- Work to be completed
Format the stretch of items from the line containing "Click the letter A index header" through the line containing "tap(46, 62)" as a JSON list of strings, one string per line, leaving out blank lines.

- Material for the task
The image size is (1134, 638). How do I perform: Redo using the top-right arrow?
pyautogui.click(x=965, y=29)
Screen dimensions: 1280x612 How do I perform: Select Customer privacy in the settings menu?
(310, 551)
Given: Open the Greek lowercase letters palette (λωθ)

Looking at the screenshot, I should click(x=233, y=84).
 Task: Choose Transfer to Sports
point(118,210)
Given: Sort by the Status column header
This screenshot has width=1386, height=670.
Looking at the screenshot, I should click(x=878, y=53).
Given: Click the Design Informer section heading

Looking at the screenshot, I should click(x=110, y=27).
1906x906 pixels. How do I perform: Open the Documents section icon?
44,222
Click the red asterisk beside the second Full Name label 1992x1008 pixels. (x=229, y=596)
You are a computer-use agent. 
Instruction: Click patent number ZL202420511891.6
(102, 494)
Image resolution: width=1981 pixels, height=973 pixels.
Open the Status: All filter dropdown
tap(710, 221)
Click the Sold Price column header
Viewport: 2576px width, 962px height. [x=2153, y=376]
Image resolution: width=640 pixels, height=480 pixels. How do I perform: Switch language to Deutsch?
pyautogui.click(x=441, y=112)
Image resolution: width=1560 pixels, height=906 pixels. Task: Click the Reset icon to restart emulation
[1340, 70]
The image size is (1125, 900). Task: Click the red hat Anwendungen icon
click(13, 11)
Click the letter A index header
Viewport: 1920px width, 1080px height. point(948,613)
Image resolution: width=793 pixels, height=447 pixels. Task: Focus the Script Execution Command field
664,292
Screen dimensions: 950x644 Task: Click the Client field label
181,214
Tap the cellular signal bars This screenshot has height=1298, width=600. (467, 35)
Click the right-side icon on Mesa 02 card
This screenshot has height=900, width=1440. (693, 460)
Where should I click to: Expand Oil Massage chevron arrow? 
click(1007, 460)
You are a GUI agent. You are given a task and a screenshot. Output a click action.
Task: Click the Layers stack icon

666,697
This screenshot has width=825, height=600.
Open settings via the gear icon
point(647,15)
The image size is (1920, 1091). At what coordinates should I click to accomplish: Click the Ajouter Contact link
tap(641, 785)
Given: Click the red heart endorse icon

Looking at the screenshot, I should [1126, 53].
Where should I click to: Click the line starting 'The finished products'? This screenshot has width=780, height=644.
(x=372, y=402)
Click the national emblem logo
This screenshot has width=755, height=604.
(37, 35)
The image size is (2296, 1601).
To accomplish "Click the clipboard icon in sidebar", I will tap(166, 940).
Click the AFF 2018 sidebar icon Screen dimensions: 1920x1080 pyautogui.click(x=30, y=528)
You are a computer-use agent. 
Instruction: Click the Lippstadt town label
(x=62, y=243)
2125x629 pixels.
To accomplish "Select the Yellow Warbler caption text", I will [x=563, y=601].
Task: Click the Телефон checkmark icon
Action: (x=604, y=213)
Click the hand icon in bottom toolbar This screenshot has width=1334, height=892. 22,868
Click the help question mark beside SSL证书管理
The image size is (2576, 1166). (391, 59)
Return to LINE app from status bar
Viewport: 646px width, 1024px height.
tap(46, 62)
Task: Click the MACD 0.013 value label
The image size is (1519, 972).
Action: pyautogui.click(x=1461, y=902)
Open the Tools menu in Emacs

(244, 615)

- Output below
[
  "Click the letter A index header",
  "Viewport: 1920px width, 1080px height. point(948,613)",
  "Image resolution: width=793 pixels, height=447 pixels. Task: Focus the Script Execution Command field",
  "664,292",
  "Screen dimensions: 950x644 Task: Click the Client field label",
  "181,214",
  "Tap the cellular signal bars This screenshot has height=1298, width=600. (467, 35)",
  "Click the right-side icon on Mesa 02 card",
  "This screenshot has height=900, width=1440. (693, 460)",
  "Where should I click to: Expand Oil Massage chevron arrow? ",
  "click(1007, 460)",
  "You are a GUI agent. You are given a task and a screenshot. Output a click action.",
  "Task: Click the Layers stack icon",
  "666,697",
  "This screenshot has width=825, height=600.",
  "Open settings via the gear icon",
  "point(647,15)",
  "The image size is (1920, 1091). At what coordinates should I click to accomplish: Click the Ajouter Contact link",
  "tap(641, 785)",
  "Given: Click the red heart endorse icon",
  "Looking at the screenshot, I should [1126, 53].",
  "Where should I click to: Click the line starting 'The finished products'? This screenshot has width=780, height=644.",
  "(x=372, y=402)",
  "Click the national emblem logo",
  "This screenshot has width=755, height=604.",
  "(37, 35)",
  "The image size is (2296, 1601).",
  "To accomplish \"Click the clipboard icon in sidebar\", I will tap(166, 940).",
  "Click the AFF 2018 sidebar icon Screen dimensions: 1920x1080 pyautogui.click(x=30, y=528)",
  "You are a computer-use agent. ",
  "Instruction: Click the Lippstadt town label",
  "(x=62, y=243)",
  "2125x629 pixels.",
  "To accomplish \"Select the Yellow Warbler caption text\", I will [x=563, y=601].",
  "Task: Click the Телефон checkmark icon",
  "Action: (x=604, y=213)",
  "Click the hand icon in bottom toolbar This screenshot has width=1334, height=892. 22,868",
  "Click the help question mark beside SSL证书管理",
  "The image size is (2576, 1166). (391, 59)",
  "Return to LINE app from status bar",
  "Viewport: 646px width, 1024px height.",
  "tap(46, 62)"
]